By Benjamin Sperduto

 

www.benjaminsperduto.com

 

Expanded Ebook Version

© 2014 Benjamin Sperduto

 

Original Version Published
in
Techno-Goth Cthulhu
, edited by

Mark Anthony Crittenden, Red Skies Press,
2013.

© 2013 Benjamin Sperduto

 

Cover Image


6 Hearts” by George
Cotronis (2012)

 


What a fucking
mess.”

Rees nodded and took a drag from his
cigarette.


Where the hell is
forensics?” he asked.


They’re on the way, sir.
Still running behind after that bombing on Highland this afternoon,
I guess. You heard anything else about that?”

Rees hadn’t.


Everybody’s saying it’s
another terrorist attack,” the patrolman said. “I hear the SICA
guys aren’t letting anyone near the blast site.”


Figures.” The city’s
intelligence agency had a well-deserved reputation for not playing
well with others.

Rees checked his phone.

3:26 AM.


You ever see one this
bad, sir?”

Rees looked at the mangled, bloody corpse
sprawled across the floor just a few feet away. He drew deeply from
his cigarette again.


Why don’t you go see
what’s keeping the lab boys?”


They already
said–”


I know what they said.
Just humor me, okay?”

The patrolman nodded and walked over to
where a few other officers were busy blocking off the area. It
wasn’t a difficult crime scene to secure, considering they were
eighty-eight stories above the streets inside the unfinished
Sircotin Technologies building. The night work crew had already
been sent home.

Rees knelt beside the victim. All that
remained of the face was a twisted clump of flesh and bone that was
fused together as if the head were partially melted. The hands and
feet weren’t much better, little more than misshapen stumps. Then
there was the blood that had poured out from at least half a dozen
bullet wounds.


Poor bastard. What the
hell happened to you?”


Detective Rees,” a cool,
monotone voice said, “please step away from the victim.”

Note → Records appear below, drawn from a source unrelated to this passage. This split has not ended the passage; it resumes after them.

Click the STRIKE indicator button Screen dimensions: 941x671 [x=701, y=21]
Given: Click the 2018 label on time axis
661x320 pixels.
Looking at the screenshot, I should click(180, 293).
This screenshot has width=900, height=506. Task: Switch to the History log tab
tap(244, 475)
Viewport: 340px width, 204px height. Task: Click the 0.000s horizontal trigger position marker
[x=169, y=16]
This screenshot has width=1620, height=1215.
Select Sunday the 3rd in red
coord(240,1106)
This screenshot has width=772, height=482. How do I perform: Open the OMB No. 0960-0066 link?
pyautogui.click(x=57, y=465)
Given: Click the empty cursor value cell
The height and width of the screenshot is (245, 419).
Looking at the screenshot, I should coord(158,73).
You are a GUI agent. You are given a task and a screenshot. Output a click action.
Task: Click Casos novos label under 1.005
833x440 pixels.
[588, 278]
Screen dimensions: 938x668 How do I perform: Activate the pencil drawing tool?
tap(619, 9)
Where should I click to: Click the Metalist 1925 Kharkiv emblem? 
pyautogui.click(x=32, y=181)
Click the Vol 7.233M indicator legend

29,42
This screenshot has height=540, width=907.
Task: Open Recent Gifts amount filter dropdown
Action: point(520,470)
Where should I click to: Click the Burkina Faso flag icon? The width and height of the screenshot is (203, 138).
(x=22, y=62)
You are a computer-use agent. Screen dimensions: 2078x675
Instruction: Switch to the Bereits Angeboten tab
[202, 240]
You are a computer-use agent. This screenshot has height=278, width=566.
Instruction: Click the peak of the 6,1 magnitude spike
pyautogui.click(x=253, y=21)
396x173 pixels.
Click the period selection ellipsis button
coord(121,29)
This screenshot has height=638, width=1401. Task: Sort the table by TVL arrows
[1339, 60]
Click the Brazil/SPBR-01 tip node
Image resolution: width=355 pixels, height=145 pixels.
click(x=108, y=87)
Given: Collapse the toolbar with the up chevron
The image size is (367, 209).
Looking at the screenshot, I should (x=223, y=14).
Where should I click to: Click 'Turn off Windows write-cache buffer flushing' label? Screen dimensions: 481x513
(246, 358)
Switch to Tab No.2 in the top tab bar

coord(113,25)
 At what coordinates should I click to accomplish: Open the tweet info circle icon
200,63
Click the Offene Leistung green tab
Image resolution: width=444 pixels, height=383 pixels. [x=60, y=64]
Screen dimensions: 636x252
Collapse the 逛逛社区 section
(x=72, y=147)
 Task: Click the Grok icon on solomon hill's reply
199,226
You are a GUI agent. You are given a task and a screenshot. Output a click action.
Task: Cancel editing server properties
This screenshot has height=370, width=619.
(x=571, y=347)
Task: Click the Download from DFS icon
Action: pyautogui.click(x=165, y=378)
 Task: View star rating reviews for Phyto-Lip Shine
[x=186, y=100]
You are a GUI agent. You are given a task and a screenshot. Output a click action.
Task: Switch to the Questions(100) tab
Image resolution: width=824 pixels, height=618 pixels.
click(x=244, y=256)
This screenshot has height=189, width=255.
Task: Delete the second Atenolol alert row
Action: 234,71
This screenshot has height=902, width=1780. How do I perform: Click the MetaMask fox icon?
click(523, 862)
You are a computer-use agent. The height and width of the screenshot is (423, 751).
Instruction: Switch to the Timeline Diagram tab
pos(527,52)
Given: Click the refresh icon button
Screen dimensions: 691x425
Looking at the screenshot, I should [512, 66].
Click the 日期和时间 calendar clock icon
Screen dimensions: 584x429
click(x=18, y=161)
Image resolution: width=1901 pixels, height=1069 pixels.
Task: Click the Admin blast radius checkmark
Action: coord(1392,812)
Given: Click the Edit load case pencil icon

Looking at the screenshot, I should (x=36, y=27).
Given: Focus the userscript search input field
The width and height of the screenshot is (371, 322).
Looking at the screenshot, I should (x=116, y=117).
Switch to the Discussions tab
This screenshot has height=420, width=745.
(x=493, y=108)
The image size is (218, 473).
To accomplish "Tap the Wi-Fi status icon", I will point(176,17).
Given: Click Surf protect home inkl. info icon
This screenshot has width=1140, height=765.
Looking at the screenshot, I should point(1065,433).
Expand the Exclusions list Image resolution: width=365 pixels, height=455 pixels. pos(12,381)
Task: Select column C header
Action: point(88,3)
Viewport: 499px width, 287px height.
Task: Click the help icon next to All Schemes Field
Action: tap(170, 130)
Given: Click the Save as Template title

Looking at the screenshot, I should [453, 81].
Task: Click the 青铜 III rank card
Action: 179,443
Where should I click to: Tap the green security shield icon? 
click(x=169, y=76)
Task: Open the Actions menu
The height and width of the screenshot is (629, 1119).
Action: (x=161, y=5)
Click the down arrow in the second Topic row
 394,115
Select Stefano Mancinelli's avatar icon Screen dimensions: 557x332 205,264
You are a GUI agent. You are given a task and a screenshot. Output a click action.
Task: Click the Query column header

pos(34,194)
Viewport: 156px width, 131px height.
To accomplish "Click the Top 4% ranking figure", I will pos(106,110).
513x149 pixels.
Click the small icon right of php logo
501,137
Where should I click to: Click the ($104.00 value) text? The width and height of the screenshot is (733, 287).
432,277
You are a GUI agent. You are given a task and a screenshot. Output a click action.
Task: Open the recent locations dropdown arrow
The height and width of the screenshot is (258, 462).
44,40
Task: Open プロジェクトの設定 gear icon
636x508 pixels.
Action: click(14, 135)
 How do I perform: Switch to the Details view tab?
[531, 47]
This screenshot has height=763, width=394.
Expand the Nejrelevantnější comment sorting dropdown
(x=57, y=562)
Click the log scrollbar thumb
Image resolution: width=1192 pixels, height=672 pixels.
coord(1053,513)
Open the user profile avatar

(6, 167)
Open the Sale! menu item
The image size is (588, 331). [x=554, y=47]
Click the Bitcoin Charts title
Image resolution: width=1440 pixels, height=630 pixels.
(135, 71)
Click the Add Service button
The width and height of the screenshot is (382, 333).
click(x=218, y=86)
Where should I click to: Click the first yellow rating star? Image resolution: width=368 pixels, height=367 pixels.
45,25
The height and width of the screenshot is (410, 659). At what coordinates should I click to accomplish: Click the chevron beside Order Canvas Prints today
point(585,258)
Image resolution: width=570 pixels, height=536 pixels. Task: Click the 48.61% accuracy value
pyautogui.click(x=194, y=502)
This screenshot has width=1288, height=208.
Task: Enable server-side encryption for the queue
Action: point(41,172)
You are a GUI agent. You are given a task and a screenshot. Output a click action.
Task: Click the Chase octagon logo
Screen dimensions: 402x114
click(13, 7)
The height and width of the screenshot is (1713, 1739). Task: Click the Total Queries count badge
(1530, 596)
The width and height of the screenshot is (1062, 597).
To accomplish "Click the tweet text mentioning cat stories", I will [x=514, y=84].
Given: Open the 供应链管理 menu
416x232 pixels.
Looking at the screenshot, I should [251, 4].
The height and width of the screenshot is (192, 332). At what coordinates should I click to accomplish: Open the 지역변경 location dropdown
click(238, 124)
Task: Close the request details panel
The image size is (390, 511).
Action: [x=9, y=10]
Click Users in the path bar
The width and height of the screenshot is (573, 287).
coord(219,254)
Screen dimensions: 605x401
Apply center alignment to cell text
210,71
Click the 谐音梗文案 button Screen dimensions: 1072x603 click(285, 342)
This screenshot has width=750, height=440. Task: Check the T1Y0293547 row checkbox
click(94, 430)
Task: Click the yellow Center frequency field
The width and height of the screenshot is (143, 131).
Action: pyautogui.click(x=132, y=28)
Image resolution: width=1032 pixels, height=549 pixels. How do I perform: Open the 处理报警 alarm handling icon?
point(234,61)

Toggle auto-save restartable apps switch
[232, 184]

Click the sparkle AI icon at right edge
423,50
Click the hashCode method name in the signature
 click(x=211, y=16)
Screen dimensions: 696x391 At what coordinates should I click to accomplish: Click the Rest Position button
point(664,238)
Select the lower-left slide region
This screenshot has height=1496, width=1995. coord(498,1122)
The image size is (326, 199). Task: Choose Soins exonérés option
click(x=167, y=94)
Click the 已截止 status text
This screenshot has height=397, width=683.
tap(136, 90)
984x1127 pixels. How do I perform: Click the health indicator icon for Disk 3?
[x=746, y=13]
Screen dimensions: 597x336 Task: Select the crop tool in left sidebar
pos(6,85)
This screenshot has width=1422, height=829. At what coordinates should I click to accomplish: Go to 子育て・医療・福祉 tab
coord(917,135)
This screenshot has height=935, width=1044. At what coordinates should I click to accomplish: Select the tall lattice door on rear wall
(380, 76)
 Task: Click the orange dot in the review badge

Rees stood up and raised his hands.


Relax, Morgan,” he said.
“I didn’t touch anything.”

He turned to face Doctor Morgan, one of the
department’s more experienced forensics experts. The digital pupil
of his left eye narrowed, focusing intently on one of Rees’s
hands.


You are contaminating my
crime scene, Detective Rees.”

Rees glanced at the cigarette and quickly
extinguished it.


Sorry,” he said. “Old
habits, you know?”


I am quite afraid that I
do not. Now, if you would kindly step away from the victim I can
begin my examination.”


Yeah, sure,” Rees said.
There was no use trying to say much of anything to Morgan these
days. Rees had known him for years, but even he had a hard time
telling where the man ended and the machine began.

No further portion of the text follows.